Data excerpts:
◇ ◇ ◇ ◇ ◇ ◇ ◇

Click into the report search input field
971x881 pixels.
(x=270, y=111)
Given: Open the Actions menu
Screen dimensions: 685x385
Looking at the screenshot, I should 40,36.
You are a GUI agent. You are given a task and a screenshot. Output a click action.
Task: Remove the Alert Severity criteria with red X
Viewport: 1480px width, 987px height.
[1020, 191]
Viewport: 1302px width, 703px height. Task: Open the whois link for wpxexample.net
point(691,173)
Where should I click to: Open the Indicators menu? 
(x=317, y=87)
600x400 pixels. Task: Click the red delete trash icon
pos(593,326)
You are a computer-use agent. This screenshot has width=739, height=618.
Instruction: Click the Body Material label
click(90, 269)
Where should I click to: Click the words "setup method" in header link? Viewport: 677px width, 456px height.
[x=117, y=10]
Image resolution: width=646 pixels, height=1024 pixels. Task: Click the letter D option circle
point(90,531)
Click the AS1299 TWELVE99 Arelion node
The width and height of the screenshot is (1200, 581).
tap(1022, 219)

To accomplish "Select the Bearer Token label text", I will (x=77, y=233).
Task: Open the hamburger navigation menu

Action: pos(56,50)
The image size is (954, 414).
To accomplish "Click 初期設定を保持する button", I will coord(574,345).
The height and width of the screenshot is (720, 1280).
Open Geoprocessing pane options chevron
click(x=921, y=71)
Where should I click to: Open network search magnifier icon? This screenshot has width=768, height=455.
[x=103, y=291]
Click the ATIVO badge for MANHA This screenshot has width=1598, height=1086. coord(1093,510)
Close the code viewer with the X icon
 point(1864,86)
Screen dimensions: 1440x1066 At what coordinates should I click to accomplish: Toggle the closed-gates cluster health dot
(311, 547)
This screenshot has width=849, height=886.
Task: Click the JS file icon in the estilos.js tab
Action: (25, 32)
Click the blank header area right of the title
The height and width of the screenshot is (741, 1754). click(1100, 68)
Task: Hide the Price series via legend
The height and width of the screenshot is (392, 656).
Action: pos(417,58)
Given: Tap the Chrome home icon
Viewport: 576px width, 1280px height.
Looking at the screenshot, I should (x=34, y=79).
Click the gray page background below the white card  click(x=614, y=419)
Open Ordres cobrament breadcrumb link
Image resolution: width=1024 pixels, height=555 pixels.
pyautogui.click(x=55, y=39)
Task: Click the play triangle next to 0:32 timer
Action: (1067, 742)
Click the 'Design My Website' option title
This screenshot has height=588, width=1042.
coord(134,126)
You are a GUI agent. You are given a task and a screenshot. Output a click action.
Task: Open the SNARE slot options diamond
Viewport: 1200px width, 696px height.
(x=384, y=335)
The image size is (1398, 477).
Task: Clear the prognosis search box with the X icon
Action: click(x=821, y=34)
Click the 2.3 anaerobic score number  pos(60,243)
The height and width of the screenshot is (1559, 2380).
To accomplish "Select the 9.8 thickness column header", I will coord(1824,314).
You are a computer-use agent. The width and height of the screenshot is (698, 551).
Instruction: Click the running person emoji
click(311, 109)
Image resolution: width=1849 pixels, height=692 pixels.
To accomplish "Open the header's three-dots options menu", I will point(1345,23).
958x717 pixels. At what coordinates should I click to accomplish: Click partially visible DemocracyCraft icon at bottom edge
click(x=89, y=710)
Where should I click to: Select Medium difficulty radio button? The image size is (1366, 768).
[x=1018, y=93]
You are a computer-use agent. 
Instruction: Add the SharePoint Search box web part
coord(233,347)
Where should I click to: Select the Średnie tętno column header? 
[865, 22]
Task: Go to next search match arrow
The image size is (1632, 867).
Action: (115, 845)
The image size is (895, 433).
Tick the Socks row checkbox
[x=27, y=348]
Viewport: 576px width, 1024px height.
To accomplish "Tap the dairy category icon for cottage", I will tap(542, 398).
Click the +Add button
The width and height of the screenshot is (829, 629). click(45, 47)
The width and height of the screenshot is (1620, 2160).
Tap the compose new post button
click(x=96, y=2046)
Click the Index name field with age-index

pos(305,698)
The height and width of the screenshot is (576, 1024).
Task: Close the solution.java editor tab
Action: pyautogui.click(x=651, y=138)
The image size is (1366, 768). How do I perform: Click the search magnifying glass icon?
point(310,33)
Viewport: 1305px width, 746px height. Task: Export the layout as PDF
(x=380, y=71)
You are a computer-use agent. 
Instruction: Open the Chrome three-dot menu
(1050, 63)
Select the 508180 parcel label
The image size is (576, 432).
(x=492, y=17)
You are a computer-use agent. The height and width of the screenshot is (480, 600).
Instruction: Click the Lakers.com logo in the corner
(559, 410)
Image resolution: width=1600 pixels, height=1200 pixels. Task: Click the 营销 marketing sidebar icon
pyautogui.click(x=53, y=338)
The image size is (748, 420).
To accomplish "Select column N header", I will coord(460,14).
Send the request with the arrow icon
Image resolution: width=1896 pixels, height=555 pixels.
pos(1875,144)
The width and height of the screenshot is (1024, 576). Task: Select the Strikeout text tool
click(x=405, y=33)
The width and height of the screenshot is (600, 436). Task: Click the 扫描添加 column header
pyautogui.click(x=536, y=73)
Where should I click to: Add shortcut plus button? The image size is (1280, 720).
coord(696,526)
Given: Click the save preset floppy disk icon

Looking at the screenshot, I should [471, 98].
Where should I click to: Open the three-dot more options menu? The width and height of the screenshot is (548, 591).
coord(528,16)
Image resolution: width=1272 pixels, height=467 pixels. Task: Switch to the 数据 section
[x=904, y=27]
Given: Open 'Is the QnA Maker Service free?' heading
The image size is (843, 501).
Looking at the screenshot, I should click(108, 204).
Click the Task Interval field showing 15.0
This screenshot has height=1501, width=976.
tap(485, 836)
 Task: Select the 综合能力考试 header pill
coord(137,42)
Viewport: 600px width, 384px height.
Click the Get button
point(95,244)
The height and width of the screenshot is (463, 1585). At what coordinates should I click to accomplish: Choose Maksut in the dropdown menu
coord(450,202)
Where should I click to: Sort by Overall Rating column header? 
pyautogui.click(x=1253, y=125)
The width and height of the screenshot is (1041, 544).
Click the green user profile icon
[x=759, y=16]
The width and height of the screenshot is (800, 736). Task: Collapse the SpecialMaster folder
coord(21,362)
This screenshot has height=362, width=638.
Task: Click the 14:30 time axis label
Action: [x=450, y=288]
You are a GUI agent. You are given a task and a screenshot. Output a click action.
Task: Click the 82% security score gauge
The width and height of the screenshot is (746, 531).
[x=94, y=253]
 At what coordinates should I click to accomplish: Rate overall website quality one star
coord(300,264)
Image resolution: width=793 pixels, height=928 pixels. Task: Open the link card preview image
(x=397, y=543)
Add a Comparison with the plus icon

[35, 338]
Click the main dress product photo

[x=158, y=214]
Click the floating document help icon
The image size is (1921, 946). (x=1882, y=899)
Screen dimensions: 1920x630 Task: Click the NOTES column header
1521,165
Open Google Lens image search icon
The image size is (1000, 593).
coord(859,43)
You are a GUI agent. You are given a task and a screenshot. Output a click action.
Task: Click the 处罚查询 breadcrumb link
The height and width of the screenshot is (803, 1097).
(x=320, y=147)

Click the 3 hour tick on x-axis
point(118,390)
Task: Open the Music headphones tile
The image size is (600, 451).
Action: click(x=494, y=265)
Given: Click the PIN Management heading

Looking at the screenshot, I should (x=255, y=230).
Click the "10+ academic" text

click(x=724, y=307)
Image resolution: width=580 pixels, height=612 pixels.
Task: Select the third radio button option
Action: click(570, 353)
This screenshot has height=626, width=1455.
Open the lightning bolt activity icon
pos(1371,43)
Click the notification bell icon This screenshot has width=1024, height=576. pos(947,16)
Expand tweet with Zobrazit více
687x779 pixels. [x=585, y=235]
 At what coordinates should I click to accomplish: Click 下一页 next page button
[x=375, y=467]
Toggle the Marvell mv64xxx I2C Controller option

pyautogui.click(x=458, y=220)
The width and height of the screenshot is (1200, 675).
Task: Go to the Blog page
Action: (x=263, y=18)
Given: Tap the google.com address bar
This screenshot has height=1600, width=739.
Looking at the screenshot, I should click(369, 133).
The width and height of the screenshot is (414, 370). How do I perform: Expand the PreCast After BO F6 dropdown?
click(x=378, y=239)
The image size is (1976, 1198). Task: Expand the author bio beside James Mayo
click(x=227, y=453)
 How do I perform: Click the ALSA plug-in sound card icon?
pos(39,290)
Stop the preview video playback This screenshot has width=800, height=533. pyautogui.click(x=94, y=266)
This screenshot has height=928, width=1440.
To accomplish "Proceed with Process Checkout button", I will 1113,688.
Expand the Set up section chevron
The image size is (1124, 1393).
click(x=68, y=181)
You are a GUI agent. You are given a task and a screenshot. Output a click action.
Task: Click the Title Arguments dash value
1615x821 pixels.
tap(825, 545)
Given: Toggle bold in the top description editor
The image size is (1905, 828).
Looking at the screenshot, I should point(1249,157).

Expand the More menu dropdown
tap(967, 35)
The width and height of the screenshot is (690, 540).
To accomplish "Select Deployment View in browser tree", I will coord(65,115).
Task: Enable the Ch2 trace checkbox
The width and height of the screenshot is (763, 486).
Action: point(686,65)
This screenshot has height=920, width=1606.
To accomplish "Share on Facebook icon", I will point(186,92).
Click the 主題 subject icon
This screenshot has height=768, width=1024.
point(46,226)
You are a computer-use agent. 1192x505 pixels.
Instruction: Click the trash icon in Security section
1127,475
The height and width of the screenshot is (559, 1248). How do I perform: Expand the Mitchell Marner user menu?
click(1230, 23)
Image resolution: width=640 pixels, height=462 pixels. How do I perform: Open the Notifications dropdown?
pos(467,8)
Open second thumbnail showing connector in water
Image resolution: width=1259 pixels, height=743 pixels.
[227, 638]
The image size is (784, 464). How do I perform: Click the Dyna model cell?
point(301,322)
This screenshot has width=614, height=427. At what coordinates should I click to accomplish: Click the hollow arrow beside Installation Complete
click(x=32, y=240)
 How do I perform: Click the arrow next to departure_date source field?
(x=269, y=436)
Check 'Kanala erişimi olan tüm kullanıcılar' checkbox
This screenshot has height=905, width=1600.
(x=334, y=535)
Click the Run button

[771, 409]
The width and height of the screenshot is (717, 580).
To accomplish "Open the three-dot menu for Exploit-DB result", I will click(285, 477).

◇ ◇ ◇ ◇ ◇ ◇ ◇

▶ [WHAT YOU SHOULD DO]
From the records above, retype only the lines starting at the line that contains "How do I perform: Click the ALSA" and ending at the line that contains "Expand the Set up section chevron", both included.

▶ [WRITTEN REPLY]
 How do I perform: Click the ALSA plug-in sound card icon?
pos(39,290)
Stop the preview video playback This screenshot has width=800, height=533. pyautogui.click(x=94, y=266)
This screenshot has height=928, width=1440.
To accomplish "Proceed with Process Checkout button", I will 1113,688.
Expand the Set up section chevron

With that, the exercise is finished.